For her part, Kosseim has been dealing with privacy, access, and digital data issues throughout her career and from different vantage points. She served in executive positions with Genome Canada and the Canadian Institutes of Health Research (CIHR), as senior general counsel and director-general with the Office of the Privacy Commissioner of Canada, and most recently as counsel in Osler’s Privacy and Data Management Group.

“When you have worked in the private sector, public sector, research, academia and the health sector, every path along the way you come to appreciate the different perspectives and what different sectors in society are trying to do for the benefit of the collective good. That has given me the ability to understand where people are coming from and establish those relationships of trust with diverse stakeholders that you need to be a modern and effective regulator,” she says.

She learned early in her career that it is both essential and feasible to build privacy protection into the development of new science and technology initiatives. As an ethics officer at CIHR, Kosseim helped develop ethical guidelines for the use of personal health information in large population health studies and biobanks. She also advised the health research community on ways to protect the privacy of individuals while obtaining valuable data to advance science and improve the health of Canadians.

As information and privacy commissioner, Kosseim works not only with digital health care stakeholders, but those in many other sectors across Ontario to protect and promote privacy and access rights. “This is a dream role in terms of the data-related issues we’re living through as a society and to be at the heart of the problem as an advocate representing people’s rights,” she says.
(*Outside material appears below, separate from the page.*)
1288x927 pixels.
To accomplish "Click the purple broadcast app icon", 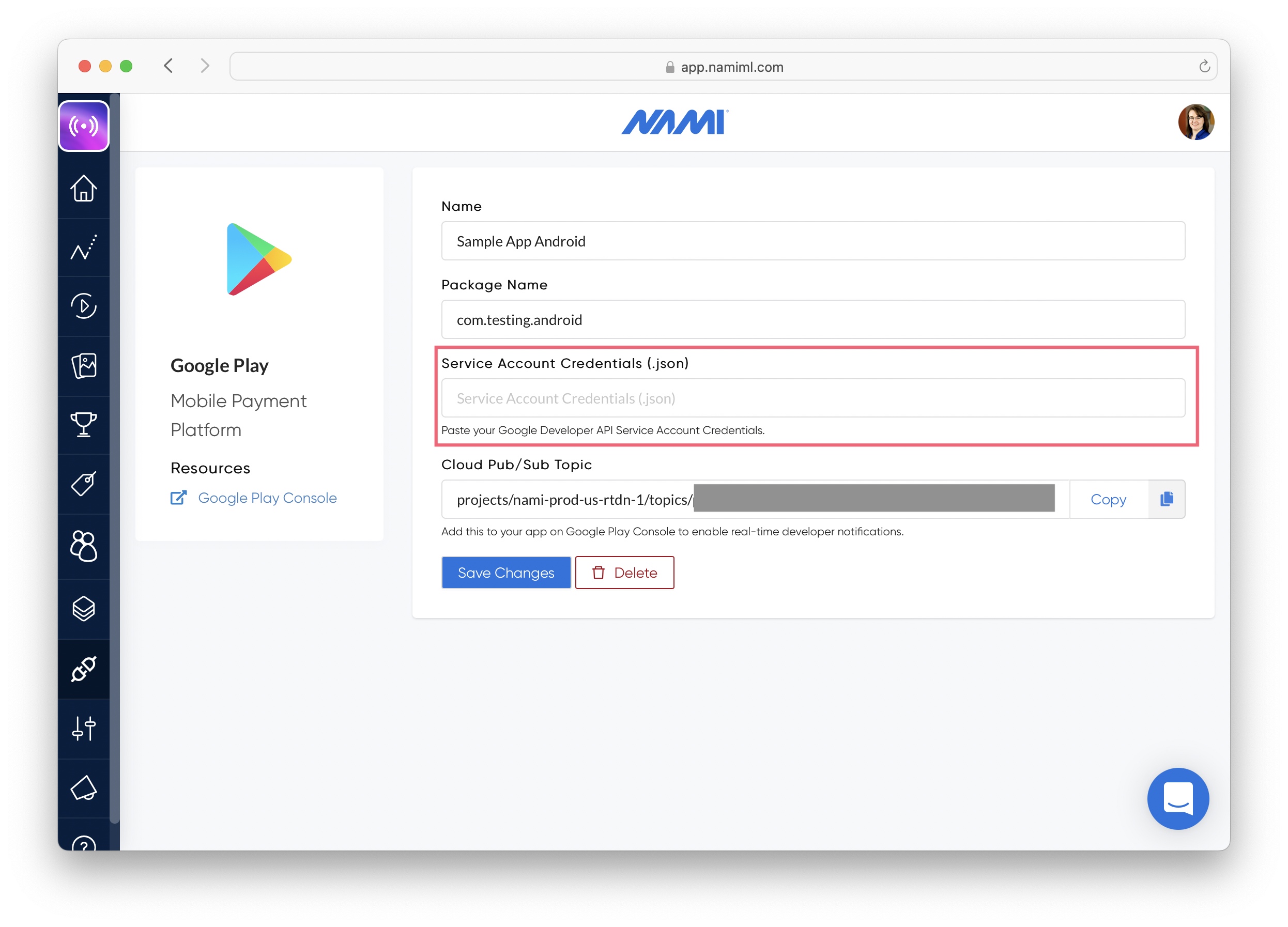I will tap(84, 126).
“To implement the best digital technology and innovations in the health sector, government, law enforcement and private sector, it’s essential to build public trust by integrating respect for people’s rights, including privacy and access to information. Without that trust and protection of those fundamental rights, you can’t get buy-in for their responsible use,” she adds.

Kosseim hopes to get the public more involved and engaged in the work of her office. She hosts a podcast called Info Matters and blogs on her office’s site about the issues that she and her colleagues regularly deal with. Last fall, her office launched the Transparency Challenge, a new initiative that spotlights innovative projects or programs in Ontario at the provincial and municipal levels that improve government transparency.
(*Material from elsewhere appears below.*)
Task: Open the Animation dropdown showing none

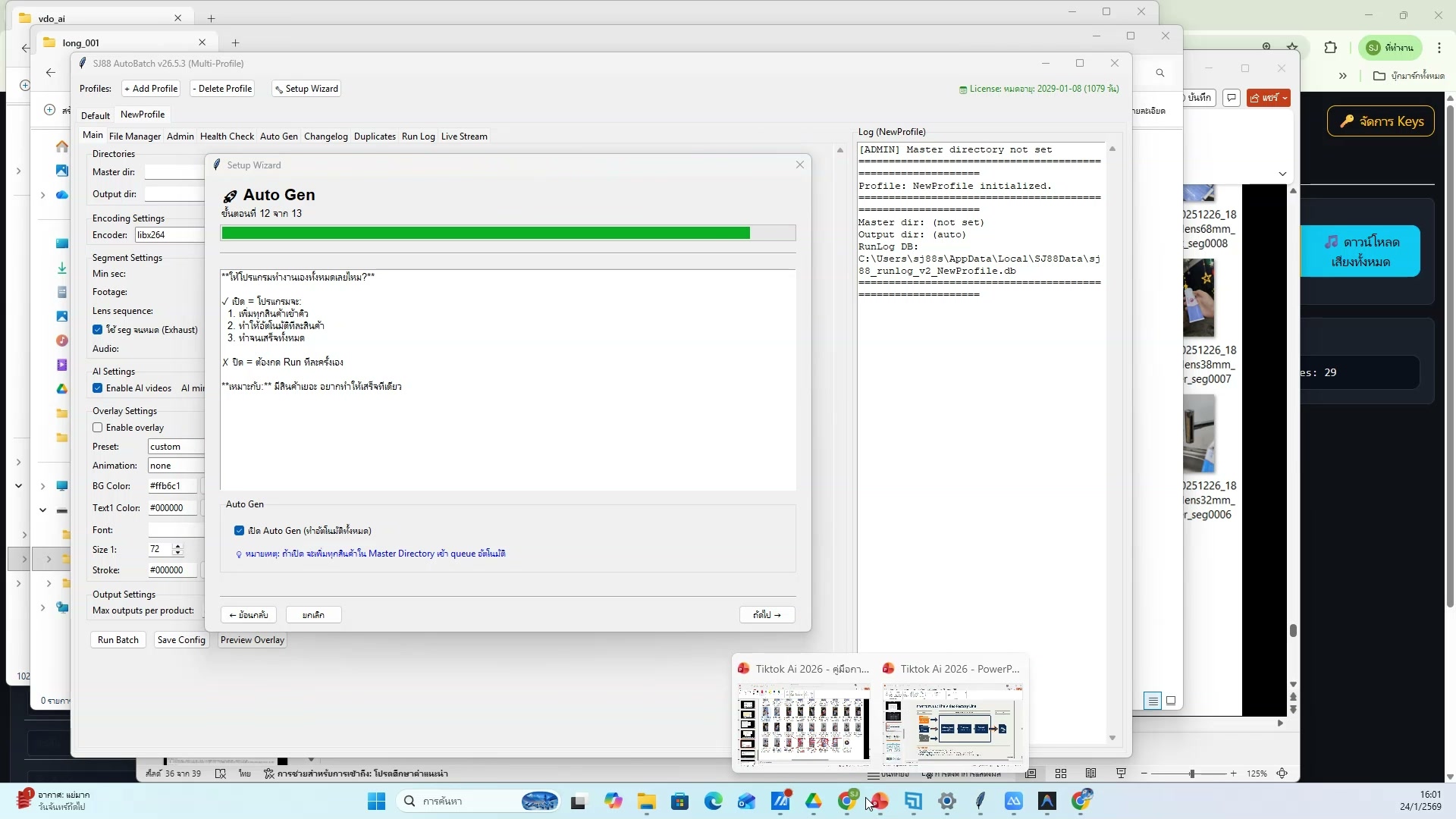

Guided, in part, by input she has received from the public, Kosseim has focused on advancing and protecting privacy and access rights in four strategic areas: privacy and transparency in a modern government; children and youth in a digital world; next-generation law enforcement; and trust in digital health.
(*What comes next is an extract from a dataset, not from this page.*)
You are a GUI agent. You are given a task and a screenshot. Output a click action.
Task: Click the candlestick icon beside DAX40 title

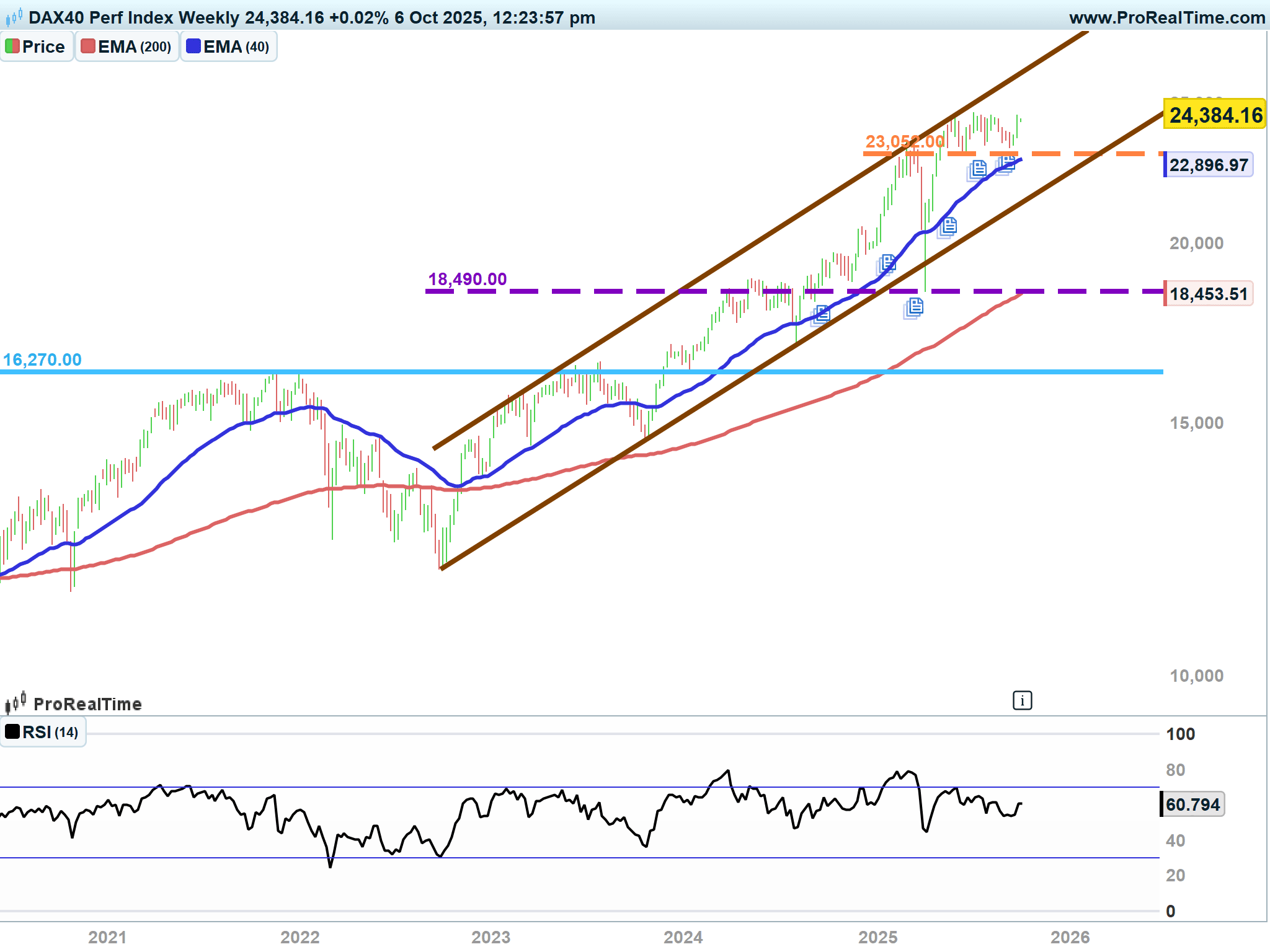[14, 17]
Having worked at the Office of the Privacy Commissioner of Canada for more than a decade, Kosseim says she enjoys operating at the provincial level where it’s often easier to connect directly with people than it was at the federal level. “Just by their nature, all the areas of provincial jurisdiction bring you closer to the ground, closer to the public.”

Kosseim says her interest in addressing ethical, legal, and societal issues began when she took a one-year break from studying after the completion of her McGill management degree and worked as a researcher for the McGill Centre for Medicine, Ethics and Law. She enrolled at McGill’s Faculty of Law the following September.

“During my four years at law school I learned how to learn, how to think, how to approach and analyze issues, which proved to be indispensable skills through my entire career and in my current role,” she says. “McGill was also a time for me to discover my passion and my calling, and to follow my heart.”